AHMET YALÇINKAYA BAŞVURUSU

(Başvuru Numarası: 2020/19952)

 

Karar Tarihi: 3/2/2022

 

BİRİNCİ BÖLÜM

 

KARAR

 

 

Başkan

:

Hasan Tahsin GÖKCAN

Üyeler

:

Hicabi DURSUN

 

 

Muammer TOPAL

 

 

Recai AKYEL

 

 

Selahaddin MENTEŞ

Raportör

:

Zehra GAYRETLİ

Başvurucu

:

Ahmet YALÇINKAYA

Vekili

:

Av. Mustafa Berkant GÜNİNDİ

 

I. BAŞVURUNUN KONUSU

1. Başvuru, ceza davasında başvurucunun (sanığın) hazır bulunma talebi reddedilerek ses ve görüntü aktarımı suretiyle duruşmaya uzaktan katılımının sağlanması nedeniyle adil yargılanma hakkının ihlal edildiği iddiasına ilişkindir.

II. BAŞVURU SÜRECİ

2. Başvuru 22/6/2020 tarihinde yapılmıştır.

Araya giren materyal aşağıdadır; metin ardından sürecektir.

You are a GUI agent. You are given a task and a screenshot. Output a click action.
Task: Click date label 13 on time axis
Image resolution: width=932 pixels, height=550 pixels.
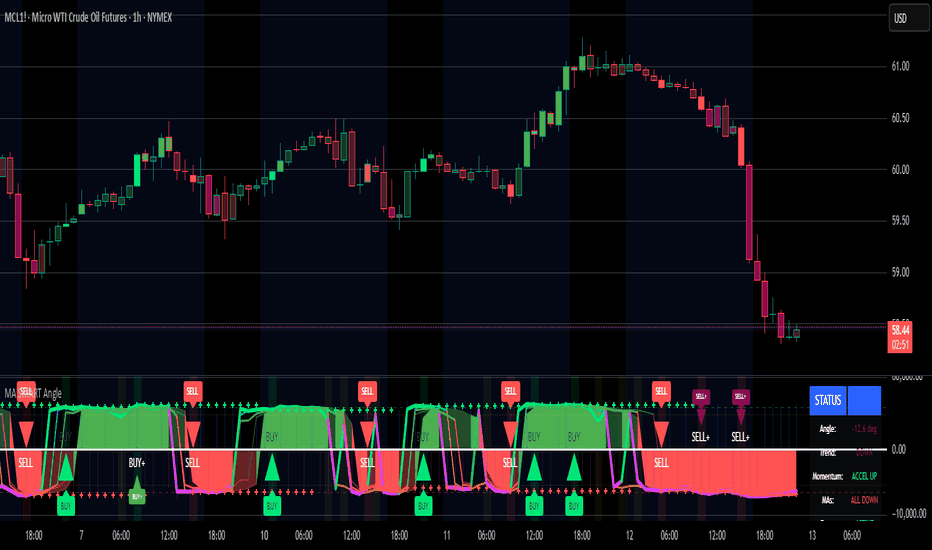tap(812, 536)
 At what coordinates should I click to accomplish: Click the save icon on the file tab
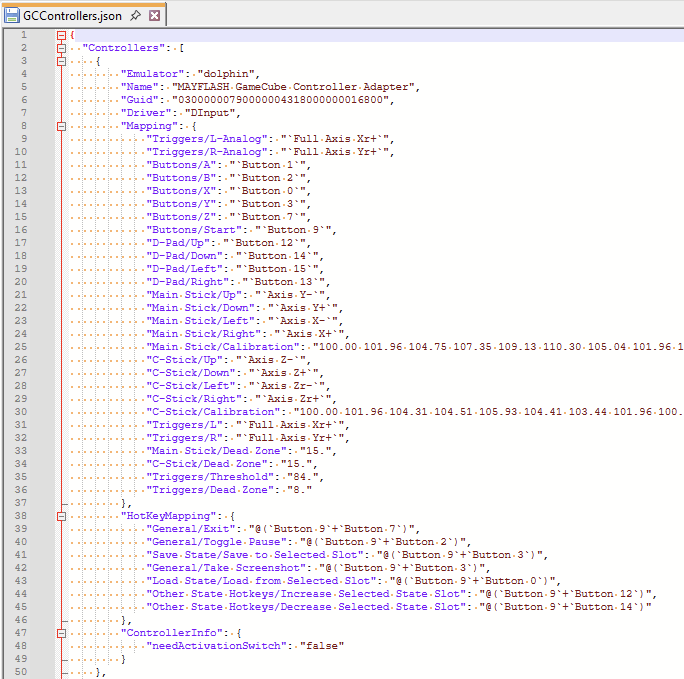[x=13, y=16]
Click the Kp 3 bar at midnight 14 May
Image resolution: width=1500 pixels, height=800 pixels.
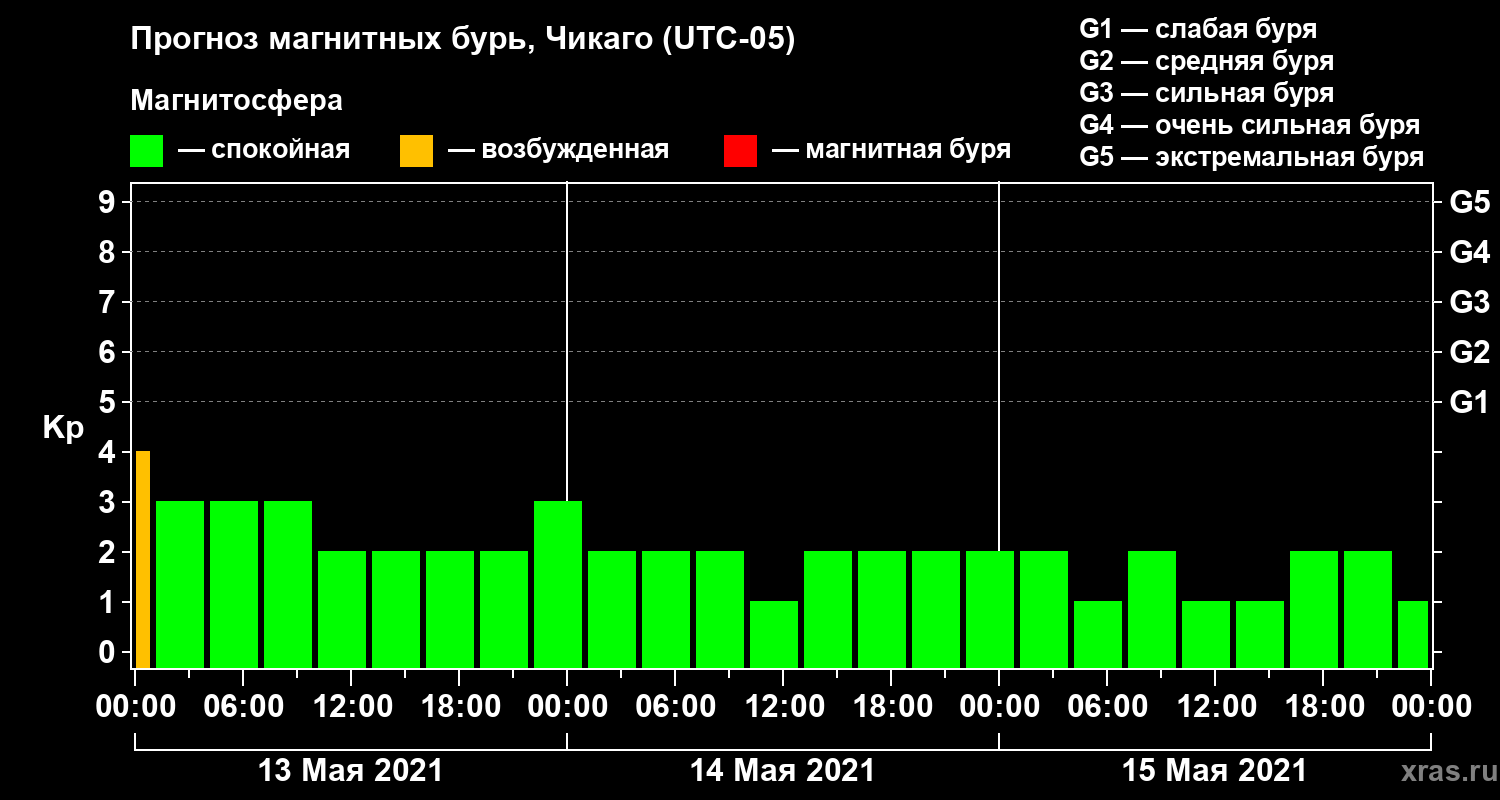click(x=558, y=584)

3. Komisyon, adli yardım talebinin kabulüne ve duruşmada hazır bulunma hakkı dışındaki şikâyetlerin kabul edilemez olduğuna, anılan hakka ilişkin şikâyetin kabul edilebilirlik incelemesinin Bölüm tarafından yapılmasına karar vermiştir.

4. Başvuru belgelerinin bir örneği bilgi için Adalet Bakanlığına (Bakanlık) gönderilmiştir. Bakanlık görüşünü bildirmiştir.

5. Başvurucu, Bakanlığın görüşüne karşı beyanda bulunmuştur.

III. OLAY VE OLGULAR

6. Başvuru formu ve eklerinde ifade edildiği şekliyle ilgili olaylar özetle şöyledir:

7. Başvurucu, silahlı terör örgütüne üye olma suçundan yargılanmıştır. İstanbul 36. Ağır Ceza Mahkemesince (Mahkeme) görülen yargılama üç celsede tamamlanmıştır. Yargılamada 5/6/2018 tarihinde duruşma hazırlığı işlemleri yapılmıştır. Tensip Tutanağı"nda duruşmanın 20/9/2018 tarihinde yapılmasına ve başvurucunun duruşma tarihinde duruşma salonunda hazır edilmesine karar verilmiştir.

8. Tensip zaptında başvurucunun mahkemede bizzat hazır edilmesine ilişkin ara karar kurulmuş olmasına rağmen, başvurucu müdafii 19/9/2018 tarihinde Mahkemeye gönderdiği dilekçe ile başvurucunun Ses ve Görüntü Bilişim Sistemi (SEGBİS) üzerinden ifade vermek istediğini ve duruşmaya başvurucu ile birlikte başvurucunun tutuklu bulunduğu ceza infaz kurumunda bulunan SEGBİS aracılığı ile katılmak istediklerini bildirmiştir.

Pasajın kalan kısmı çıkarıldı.